The last step is to select the Docker CLI installation from a drop-down menu. The CloudBees plugin implicitly attaches the URL of the private Docker registry as a prefix to the image and automatically pushes it into the registry after a successful build.

So we can tick off the first step of our plan, as we can now build and push Docker images with the help of a Jenkins job. Let us now turn to step 2, the deployment with the Jenkins job.

A quick word about the Docker registry

I have already outlined the difference between a repository and a registry, where the registry means a private Docker hub. During my research, I came across different terms, but I mistakenly assumed that they meant the same thing. These two terms are Docker registry and Docker index.

According to the old Docker registry API V1, a Docker hub consists of a registry and an index. The registry therefore saves the images and is responsible for pulling and pushing. However, the index manages all users and their access rights. The registry also delegates authentication to the index in the event of a request.

However, the concept of the index is out of date and the distribution management of images has been replaced by a new project that implements the Docker registry API V2. Sonatype’s Nexus primarily supports version 2 of the API but can also process requests against version 1 if this has been explicitly configured. The following screenshot shows how Nexus supports Docker registry API V1 with one click.

Continuous deployment using a Jenkins job

Unfortunately, Jenkins does not offer a plugin that supports Docker-Compose. So we only have the option of a Jenkins job checking out the repository from Git and calling it on its shell.
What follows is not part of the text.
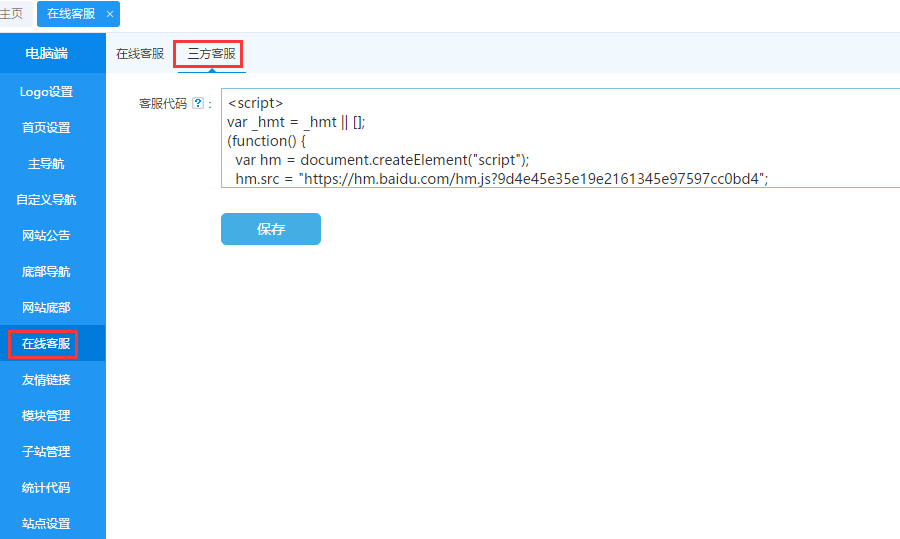Open the 主页 tab at top
Image resolution: width=900 pixels, height=539 pixels.
[12, 14]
So that Docker-Compose really pulls the images from the private registry on your host, of course you mustn't forget that Day before the image name to append in the Docker Compose file. If you forget that day, Docker may start local images that you built in previous experiments. This shortcoming is only noticeable when you ask yourself why the new features are not yet running in the container.

We are now at the point where we have implemented both the first and the second step of our plan. It would be nice if our developers could pull the Docker images from the private registry and play around with them locally. The following illustration shows you what I mean.
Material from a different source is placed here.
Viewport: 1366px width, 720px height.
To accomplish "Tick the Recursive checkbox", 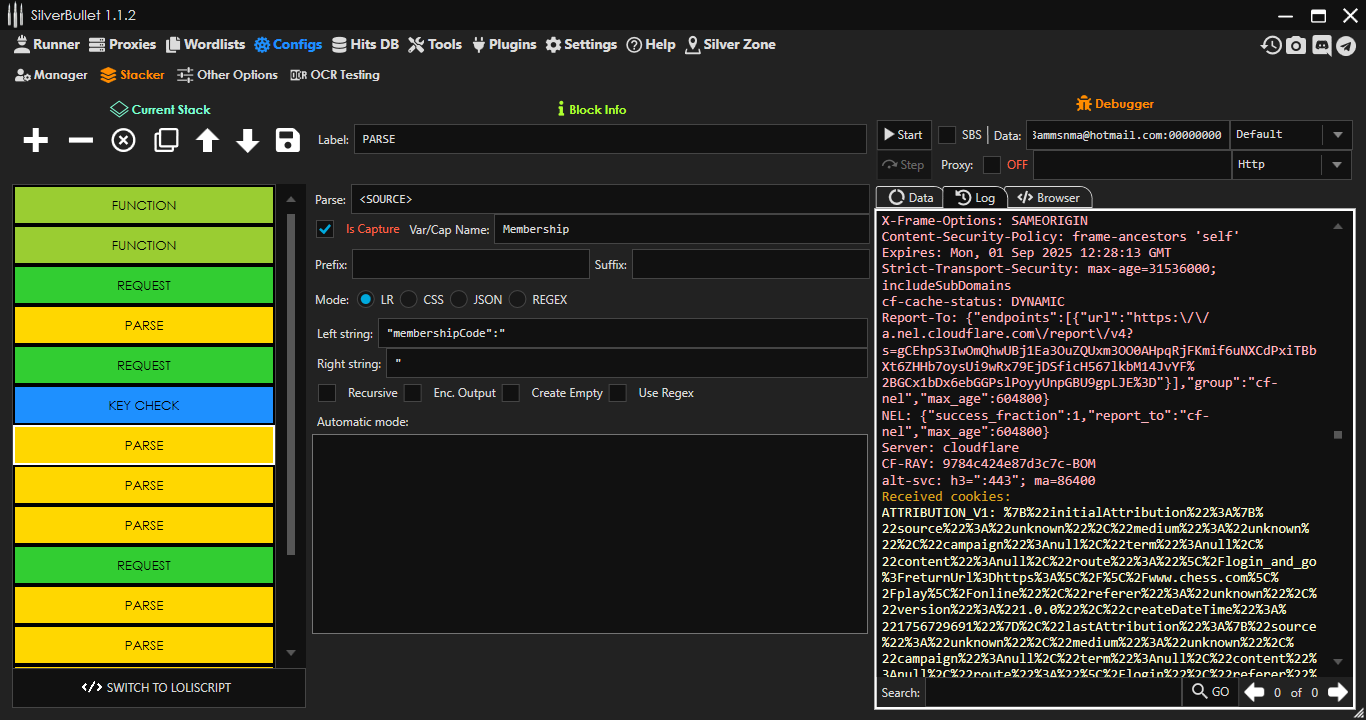I will click(x=327, y=393).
The developer has installed his own Docker tooling locally and perhaps started a container with a local Docker registry. He now also wants to pull Docker images from the host's private registry. All he needs to do is replace the tag in the Docker Compose file with the registry URL.
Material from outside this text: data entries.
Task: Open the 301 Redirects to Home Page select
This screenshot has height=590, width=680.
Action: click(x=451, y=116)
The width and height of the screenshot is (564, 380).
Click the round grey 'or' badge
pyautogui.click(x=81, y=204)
But Docker throws up a meaningless error message that suggests a faulty URL. After trying different variants of the URL for a while (with and without http: //), I finally found the solution in a GitHub issue. Docker is simply not able to handle URLs with hyphae.

Error response from daemon: error unmarshalling content: invalid character '<' looking for beginning of value

The issue was opened in 2014 and actually fixed in a newer version, but unfortunately the same error occurred with us. The only possibility is, other than z. B. Sonatype recommends not naming its registry and not using Hyphens. Similar problems arise when trying to push a Docker image to a registry that is not running on the host's root. Docker cannot differentiate between registry URL, tag and image name. If we e.g. For example, if you want to push an image, Docker does not know whether a prefix is ​​part of the image or part of the URL. For this circumstance, Nexus Repository Connectors. These allow a port to be configured under which the registry can be addressed directly.

I hope I can give you some insight into that Working with Docker and Jenkins and you can now use these tools a little easier. If you want to know which Dangers of experiments with Docker on the Internet lurk for you, I recommend the blog post of my colleague Roland.